Finally, after waiting patiently, we are finally sending our kids back to school!
Gone were the days of our little scholars sleeping through Zoom lectures and scheduling FaceTime playdates. COVID had “been defeated,” and we resumed our normal lives filled with backyard barbecues and neighborhood water balloon fights.
However, due to the threat of this new strain of the COVID-19 virus, the once-promising return back to in-person learning is now faced with uncertainty. Developing a logical and effective response to the Delta variant is important.
How can parents and their students best cope with this new wave of the pandemic?

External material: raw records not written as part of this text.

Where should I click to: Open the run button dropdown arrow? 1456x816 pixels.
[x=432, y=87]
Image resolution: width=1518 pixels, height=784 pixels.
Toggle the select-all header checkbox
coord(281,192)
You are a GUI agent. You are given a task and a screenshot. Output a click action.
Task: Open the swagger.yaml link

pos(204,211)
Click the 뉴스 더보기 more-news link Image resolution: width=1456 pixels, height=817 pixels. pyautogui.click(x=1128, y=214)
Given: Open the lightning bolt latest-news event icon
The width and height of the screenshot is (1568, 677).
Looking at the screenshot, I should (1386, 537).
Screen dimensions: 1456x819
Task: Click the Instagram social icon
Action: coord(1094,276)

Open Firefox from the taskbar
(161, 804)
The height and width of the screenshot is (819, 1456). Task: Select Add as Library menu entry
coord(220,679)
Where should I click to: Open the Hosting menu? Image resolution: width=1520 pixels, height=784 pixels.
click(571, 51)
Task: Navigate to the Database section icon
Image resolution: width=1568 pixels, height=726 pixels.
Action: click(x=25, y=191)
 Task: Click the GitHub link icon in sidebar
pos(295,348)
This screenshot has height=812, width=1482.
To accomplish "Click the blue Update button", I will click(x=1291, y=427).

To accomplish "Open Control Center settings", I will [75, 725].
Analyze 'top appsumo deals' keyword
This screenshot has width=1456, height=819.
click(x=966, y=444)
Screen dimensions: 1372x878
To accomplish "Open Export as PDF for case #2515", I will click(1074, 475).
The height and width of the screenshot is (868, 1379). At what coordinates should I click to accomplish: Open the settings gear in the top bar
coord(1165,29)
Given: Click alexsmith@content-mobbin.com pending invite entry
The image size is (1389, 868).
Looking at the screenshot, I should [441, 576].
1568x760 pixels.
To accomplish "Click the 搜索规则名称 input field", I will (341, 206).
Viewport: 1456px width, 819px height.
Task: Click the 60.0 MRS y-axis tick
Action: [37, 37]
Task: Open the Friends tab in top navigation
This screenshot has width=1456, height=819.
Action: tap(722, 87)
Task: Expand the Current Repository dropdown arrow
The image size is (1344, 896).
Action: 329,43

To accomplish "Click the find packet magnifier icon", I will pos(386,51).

First, it’s important to know that when our brains encounter ambiguous or threatening situations, the most common emotional responses are anxiety and anger. Common signs of anxiety include frequent worrisome thoughts and physical sensations like sweating, trembling, and increased heart rate. Similar to anxiety, anger is often displayed through thoughts and physical sensations, such as shaking, clenching fists, screaming, pacing, and heavy breathing.
Below are a few techniques you and your child can try when experiencing these emotions:
- Identify when you are feeling anxious or angry. Encourage your children to regularly check in with themselves when they start feeling anxiety or anger. Here are some good questions you and your children can ask yourselves to start developing mindful awareness of anxiety and anger: What was happening before I felt anxious or angry? Where in my body do I feel anxiety and anger? What pops into my mind when I feel anxious or angry? How do I respond to feelings of anxiety or anger?
- Discuss and Validate Each Other’s Emotions. Create a safe space where your child can really feel anger and anxiety. Research suggests that when we try to escape our emotions, these emotions actually grow in intensity and unpleasantness. You can model emotional awareness by initiating the conversation with your child about these difficult emotions. In turn, they will be more likely to share their feelings with you.
- Body Scans. A great way of building emotional awareness is to engage in a regular mindfulness practice. As stated above, lots of symptoms of anxiety and anger involve physical sensations. Try leading a simple body scan meditation with your child. Ask them to close their eyes and check in with each part of their body to see where anxiety and anger show up. You can model this for them by letting them know where you feel anxiety (e.g., shoulder tension) and anger (e.g., shaky legs).
- Letting go of thoughts and feelings. This is a great mindfulness exercise you can use with children of all ages to let go of anxious or angry thoughts. It is a particularly great tool for imaginative kiddos! Ask your child to close their eyes and imagine they are sitting near a stream with a tree nearby. Once they are centered, ask them to imagine placing their thoughts on leaves, and let the leaves drift down the stream. This is a great way to gain awareness of our thoughts and let them go while gaining awareness of our emotional experiences.